It's hard to gauge your growth as a photographer. I remember confidently flipping through magazines and newspapers in college, smugly thinking I had this photojournalism thing figured out pretty well with every photo I saw that I thought I could have made.
The more I learn, though, the further I realize I have to grow.
Clip contests are an easy benchmark to point to, but as I wrote before, they're not a meaningful measuring stick. A great example would be to look at the current Region 11 standings of the NPPA's monthly contest, which has me tied with the legendary Alan Berner of The Seattle Times.
While I may not know exactly where I am in my development as a photographer, I know I'm no Alan Berner.
Last week's trip to the Tri-Cities Animal Control shelter made me reflect on how I approach assignments, though. I've made photographs at the shelter numerous times, including an unfinished project idea I had a couple years ago that may never come together like I had planned.
The old building has wildly varying light depending on which room you're in, and some of the spots are frustratingly dark. My photo request form listed three animals that reporter Kristi Pihl was going to focus on, so I brought in one light on a stand with an umbrella to make some simple portraits.
My first stop was Helix, who hung out in the dim room for male cats. He was fairly shy, but after some time, I was able to make a couple of frames I liked. This one was a little too gimmicky,
so I went with this one:
In the past, I would have probably relied on the ambient light, which just doesn't look as good:
If the subject isn't looking toward the ugly, overhead fluorescent lights, then their eyes end up looking dark and lifeless.
Brewster the Husky was up next, and he was chilling in the even more cavernous quarantine room for sick and recovering animals. I stuck with the simple lighting setup to make a photo that hinted at his tennis ball-sized tumor,
without making the grotesque growth a glaring violation of the Cheerios test:
Last up was Kate, also in the quarantine room, the little chihuahua/pug mix was in an even darker and smaller kennel.
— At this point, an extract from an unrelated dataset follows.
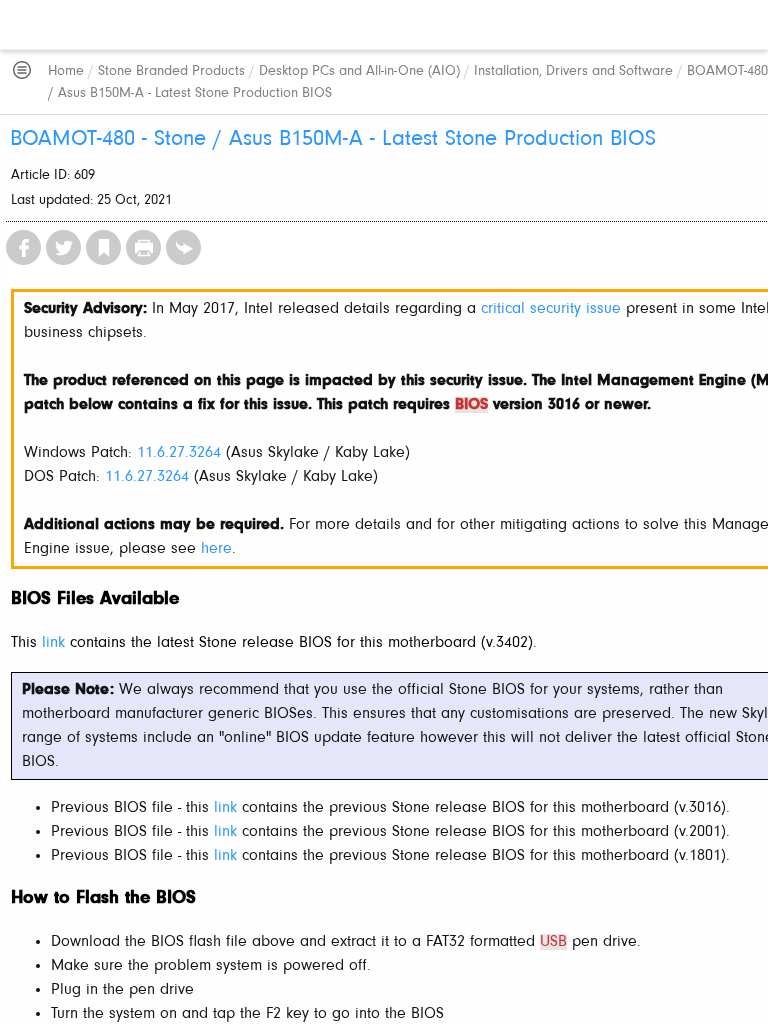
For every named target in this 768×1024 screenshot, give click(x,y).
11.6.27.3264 (179, 453)
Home (66, 71)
I tried to find an angle for the light to reflect off the stainless steel in a way that wasn't too distracting to help bring out the nuanced color in her dark fur while trying to capture her skittish personality:
Going with a super slow 1/15 sec. shutter speed at ISO 1600 shows what the ambient light was like from above:
And as a funny aside, those gigantic eyes still had catch lights in them when I shot too quickly for my flash to keep up at 1/200 sec. and f2.8 at ISO 400:
It's hard to imagine how I would have handled making location pet portraits before, either settling for poorly lit snaps or struggling to juggle an off-camera flash with one hand while trying to focus on unpredictable animals with the other.
While I was happy with the shots, I didn't feel like any of them could really carry the story as the main photo, so I hung around a bit to make some different photos. After hanging outside the Cattery for a while,
the Fousts showed up to pet some kitties:
Unfortunately, their visit into the darker room where Helix was hanging was harried, and the skittish subject quickly hid, so I don't have any shots of them interacting. In the past, I probably would have seen that photo as the main goal when approaching this assignment. I would have hung around in that room for a lot longer, hoping for some visitors on a slow day.
Instead, I spent much longer working on the portraits to try and capture a little of the critters' personalities, hunting for some human and animal interaction later.
Is it a better approach? That's hard to say. Part of the change comes from trying to come back with something different after photographing at one place several times. Another part is because I have a light kit I travel with now.
It's like that old proverb, "when you're holding a hammer, every problem looks like your thumb."
I'm pretty sure that's right.
Speaking of not right...
That's what Radu Sigheti says of contests always awarding photos of carnage and conflict as every year's best. It's a sentiment I agree with. These images are very important and need to be made, but if his statement that "in an easily accessible conflict zone, the place is swarming with photographers, sometimes they outnumber the combatants," is more truth than hyperbole, then I hope something changes to encourage award-hungry shooters to pursue less-covered stories.
The Washington Post ran an HDR image on its front page with a flowery disclaimer that read, "This image is a composite created by taking several photos and combining them with computer software to transcend the visual limitations of standard photography. I've never been a big fan of HDR (high dynamic range) photos, which combine several photos of different exposures to include plenty of detail in both the shadows and highlights.
I don't mind the technique if it's used to more accurately render the scene, since digital sensors are limited in their range, but it's more often used to create surreal landscape photos that look purdy, but don't have any place in photojournalism. What bugs me even more is the plane, which would have only been in that position for one of the shots used to create the image. While not as hinky as the November fauxto pas involving two trains ten minutes apart, it's an interesting first that raises a lot of ethical concerns.
Ethics are far from black and white, though, and thanks to the artistic colorization stylings of Sanna Dullaway, neither are these iconic monochrome images. It's an interesting collection of masterful work that doesn't fall under the same ethical scrutiny since it's not being presented in a photojournalism forum.